§ DATA:
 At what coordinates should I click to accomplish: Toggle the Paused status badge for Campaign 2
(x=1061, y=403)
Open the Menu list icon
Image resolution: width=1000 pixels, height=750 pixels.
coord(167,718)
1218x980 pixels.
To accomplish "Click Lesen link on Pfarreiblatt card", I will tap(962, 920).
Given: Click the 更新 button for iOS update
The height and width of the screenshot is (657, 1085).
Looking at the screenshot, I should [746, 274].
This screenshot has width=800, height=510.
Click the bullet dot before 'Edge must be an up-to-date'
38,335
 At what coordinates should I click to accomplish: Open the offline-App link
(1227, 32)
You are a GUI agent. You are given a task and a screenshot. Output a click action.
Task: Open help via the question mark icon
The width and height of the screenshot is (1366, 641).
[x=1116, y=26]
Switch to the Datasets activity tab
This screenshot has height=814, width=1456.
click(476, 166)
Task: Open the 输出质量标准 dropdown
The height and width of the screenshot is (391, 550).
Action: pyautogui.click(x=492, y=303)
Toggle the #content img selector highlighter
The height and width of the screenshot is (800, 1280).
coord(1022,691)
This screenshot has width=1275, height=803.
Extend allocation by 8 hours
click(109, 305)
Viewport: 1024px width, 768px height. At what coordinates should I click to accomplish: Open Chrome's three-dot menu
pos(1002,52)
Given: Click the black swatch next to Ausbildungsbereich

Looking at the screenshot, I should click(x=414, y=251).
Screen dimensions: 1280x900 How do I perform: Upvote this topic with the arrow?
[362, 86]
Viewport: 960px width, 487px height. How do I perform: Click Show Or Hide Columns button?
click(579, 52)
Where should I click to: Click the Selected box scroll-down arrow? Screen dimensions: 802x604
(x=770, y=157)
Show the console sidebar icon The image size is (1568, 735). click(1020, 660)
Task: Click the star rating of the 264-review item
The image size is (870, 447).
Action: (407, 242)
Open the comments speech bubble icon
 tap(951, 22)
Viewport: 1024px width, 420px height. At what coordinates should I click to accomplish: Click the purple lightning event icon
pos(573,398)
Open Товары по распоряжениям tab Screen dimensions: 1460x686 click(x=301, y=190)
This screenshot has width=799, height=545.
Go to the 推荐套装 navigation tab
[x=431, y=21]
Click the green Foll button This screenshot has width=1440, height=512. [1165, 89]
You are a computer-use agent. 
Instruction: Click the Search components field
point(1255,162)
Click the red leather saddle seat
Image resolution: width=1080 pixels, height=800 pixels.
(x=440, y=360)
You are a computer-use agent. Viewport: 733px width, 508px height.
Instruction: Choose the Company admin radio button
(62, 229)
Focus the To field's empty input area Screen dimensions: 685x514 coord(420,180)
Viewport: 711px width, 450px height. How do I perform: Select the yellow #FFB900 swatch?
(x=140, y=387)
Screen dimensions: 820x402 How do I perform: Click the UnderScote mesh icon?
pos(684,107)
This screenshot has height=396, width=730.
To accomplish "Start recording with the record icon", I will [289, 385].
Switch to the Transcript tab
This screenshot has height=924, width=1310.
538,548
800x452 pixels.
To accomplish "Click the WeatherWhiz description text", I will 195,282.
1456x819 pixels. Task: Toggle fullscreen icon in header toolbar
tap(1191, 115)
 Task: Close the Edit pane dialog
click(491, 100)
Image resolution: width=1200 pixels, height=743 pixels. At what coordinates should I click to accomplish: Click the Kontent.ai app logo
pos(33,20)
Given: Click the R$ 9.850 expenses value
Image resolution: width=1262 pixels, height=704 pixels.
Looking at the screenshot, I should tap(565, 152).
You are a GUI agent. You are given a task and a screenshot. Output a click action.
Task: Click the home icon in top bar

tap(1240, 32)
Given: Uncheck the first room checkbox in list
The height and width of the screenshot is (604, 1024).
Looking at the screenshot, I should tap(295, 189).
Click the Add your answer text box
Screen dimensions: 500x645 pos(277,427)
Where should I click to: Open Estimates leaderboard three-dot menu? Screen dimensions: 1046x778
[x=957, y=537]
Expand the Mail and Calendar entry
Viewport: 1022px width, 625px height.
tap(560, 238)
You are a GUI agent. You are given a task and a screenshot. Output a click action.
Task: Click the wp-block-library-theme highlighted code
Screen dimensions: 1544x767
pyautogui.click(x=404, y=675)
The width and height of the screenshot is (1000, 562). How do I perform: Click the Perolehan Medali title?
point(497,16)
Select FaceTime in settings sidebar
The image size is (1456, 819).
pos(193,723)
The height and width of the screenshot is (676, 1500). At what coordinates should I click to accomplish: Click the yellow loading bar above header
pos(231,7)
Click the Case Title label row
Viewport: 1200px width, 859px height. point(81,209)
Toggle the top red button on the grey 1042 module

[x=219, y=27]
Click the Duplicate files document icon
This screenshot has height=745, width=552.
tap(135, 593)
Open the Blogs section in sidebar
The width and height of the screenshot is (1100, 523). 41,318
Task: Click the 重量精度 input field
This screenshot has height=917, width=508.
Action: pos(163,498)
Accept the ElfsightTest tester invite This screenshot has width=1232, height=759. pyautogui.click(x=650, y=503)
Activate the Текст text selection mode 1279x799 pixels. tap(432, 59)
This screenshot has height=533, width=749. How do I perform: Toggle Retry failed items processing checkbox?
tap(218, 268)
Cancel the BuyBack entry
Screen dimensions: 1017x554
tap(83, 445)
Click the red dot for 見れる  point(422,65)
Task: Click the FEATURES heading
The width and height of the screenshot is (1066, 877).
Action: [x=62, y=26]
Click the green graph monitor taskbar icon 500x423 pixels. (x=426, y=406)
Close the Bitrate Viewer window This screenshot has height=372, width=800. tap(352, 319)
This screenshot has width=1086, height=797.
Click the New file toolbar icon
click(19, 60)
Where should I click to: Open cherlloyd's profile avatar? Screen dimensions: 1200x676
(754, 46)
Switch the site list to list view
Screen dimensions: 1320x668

§ YOUR ASSIGNMENT: Copy out only the lines of the records above from the one with "The height and width of the screenshot is (391, 550)." through the one with "Task: Click the star", exactly as they stand, both included.

§ EXERCISE OUTPUT:
The height and width of the screenshot is (391, 550).
Action: pyautogui.click(x=492, y=303)
Toggle the #content img selector highlighter
The height and width of the screenshot is (800, 1280).
coord(1022,691)
This screenshot has width=1275, height=803.
Extend allocation by 8 hours
click(109, 305)
Viewport: 1024px width, 768px height. At what coordinates should I click to accomplish: Open Chrome's three-dot menu
pos(1002,52)
Given: Click the black swatch next to Ausbildungsbereich

Looking at the screenshot, I should click(x=414, y=251).
Screen dimensions: 1280x900 How do I perform: Upvote this topic with the arrow?
[362, 86]
Viewport: 960px width, 487px height. How do I perform: Click Show Or Hide Columns button?
click(579, 52)
Where should I click to: Click the Selected box scroll-down arrow? Screen dimensions: 802x604
(x=770, y=157)
Show the console sidebar icon The image size is (1568, 735). click(1020, 660)
Task: Click the star rating of the 264-review item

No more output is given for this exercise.